(BRIEF) Put every line below into a JSON list of strings, one string per line, with blank lines left out. Leave the pictures out of the answer.
_ _ _
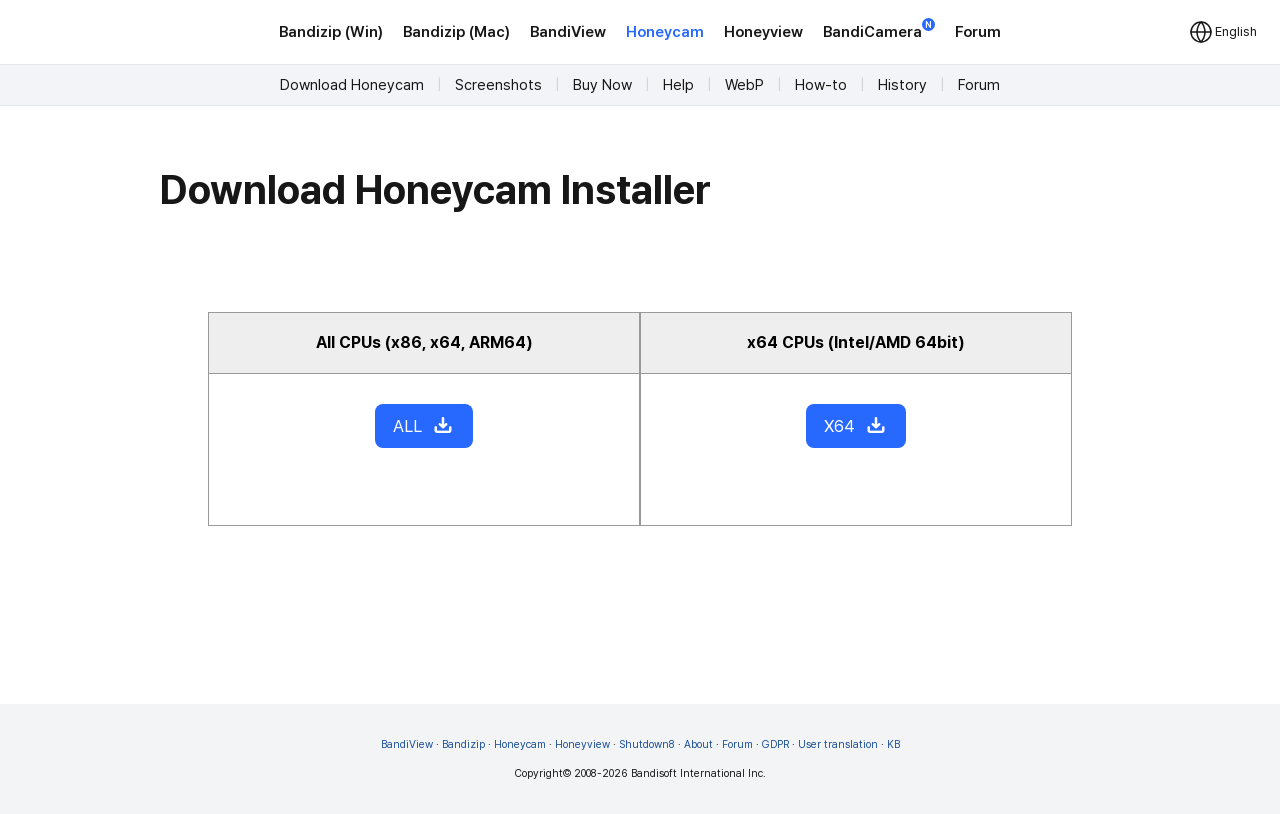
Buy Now (602, 85)
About (698, 744)
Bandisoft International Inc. (698, 773)
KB (893, 744)
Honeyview (763, 32)
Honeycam (665, 32)
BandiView (568, 32)
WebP (744, 85)
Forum (978, 32)
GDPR (775, 744)
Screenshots (498, 85)
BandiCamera (879, 30)
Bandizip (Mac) (456, 32)
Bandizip (463, 744)
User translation (838, 744)
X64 (856, 426)
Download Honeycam (352, 85)
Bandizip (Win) (331, 32)
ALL (424, 426)
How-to (821, 85)
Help (678, 85)
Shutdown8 (647, 744)
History (902, 85)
_ _ _
(ANSWER BELOW)
[
  "Buy Now (602, 85)",
  "About (698, 744)",
  "Bandisoft International Inc. (698, 773)",
  "KB (893, 744)",
  "Honeyview (763, 32)",
  "Honeycam (665, 32)",
  "BandiView (568, 32)",
  "WebP (744, 85)",
  "Forum (978, 32)",
  "GDPR (775, 744)",
  "Screenshots (498, 85)",
  "BandiCamera (879, 30)",
  "Bandizip (Mac) (456, 32)",
  "Bandizip (463, 744)",
  "User translation (838, 744)",
  "X64 (856, 426)",
  "Download Honeycam (352, 85)",
  "Bandizip (Win) (331, 32)",
  "ALL (424, 426)",
  "How-to (821, 85)",
  "Help (678, 85)",
  "Shutdown8 (647, 744)",
  "History (902, 85)"
]